> _Exercise objective_
Only the lines from the line containing "Task: Collapse the Devices and drives section" through the final line of the entries should be printed, exactly as given, with the pictures left out.

> _Material provided_
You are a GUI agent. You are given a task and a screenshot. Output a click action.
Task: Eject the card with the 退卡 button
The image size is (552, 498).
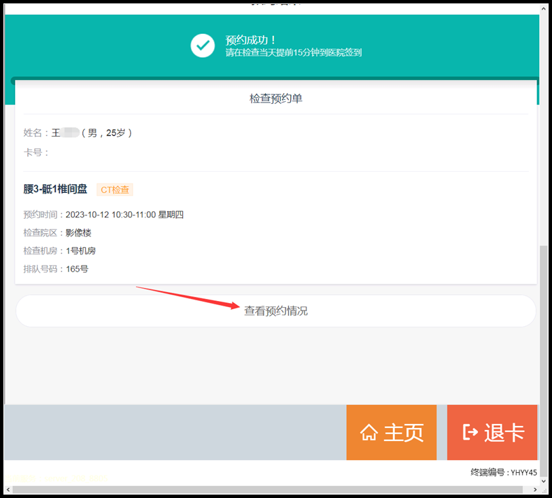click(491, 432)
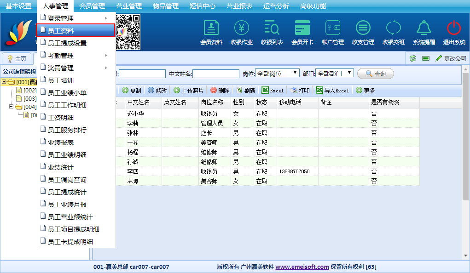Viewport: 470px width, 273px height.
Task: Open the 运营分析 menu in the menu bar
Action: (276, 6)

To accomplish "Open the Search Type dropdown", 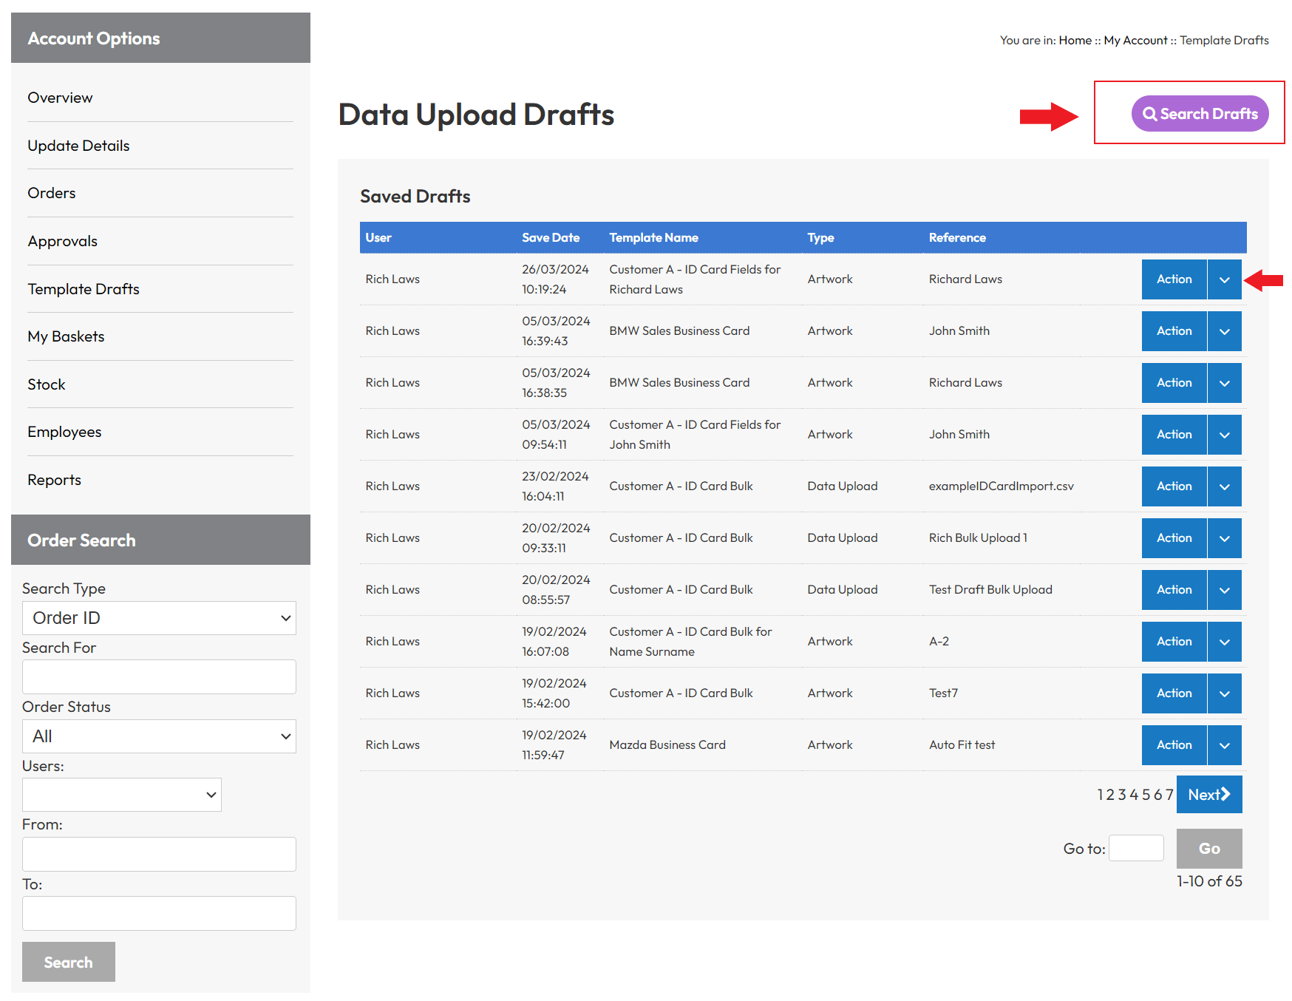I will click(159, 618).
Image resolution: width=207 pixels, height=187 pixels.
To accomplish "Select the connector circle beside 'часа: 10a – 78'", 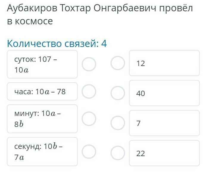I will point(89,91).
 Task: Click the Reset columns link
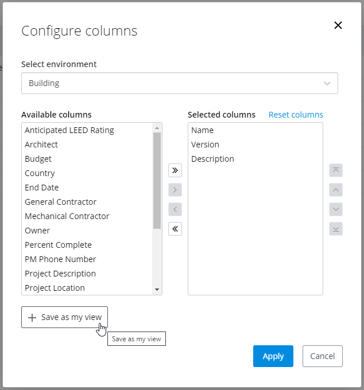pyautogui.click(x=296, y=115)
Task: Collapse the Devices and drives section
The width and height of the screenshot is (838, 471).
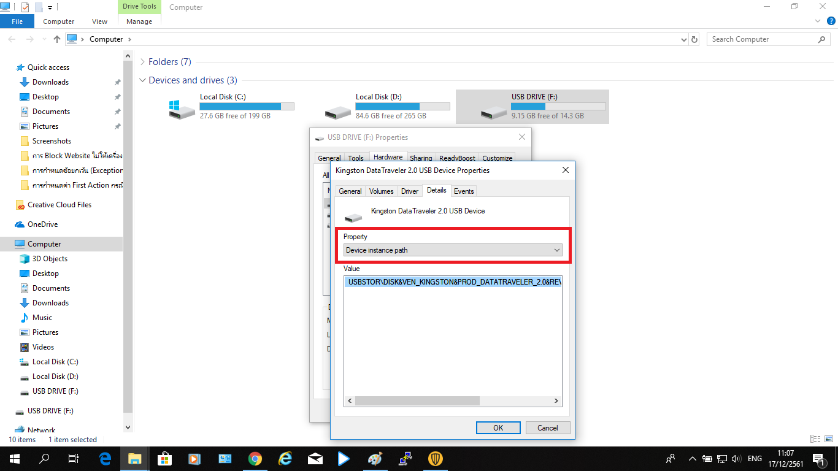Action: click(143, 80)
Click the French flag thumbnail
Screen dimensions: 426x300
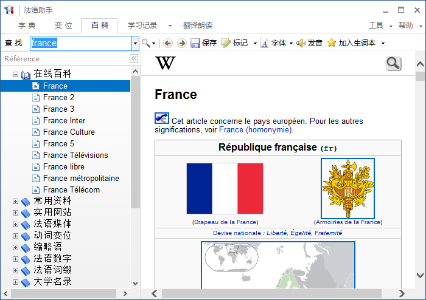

> _Response box_
Task: Collapse the Devices and drives section
The width and height of the screenshot is (838, 471).
Action: click(143, 80)
Click the French flag thumbnail
Screen dimensions: 426x300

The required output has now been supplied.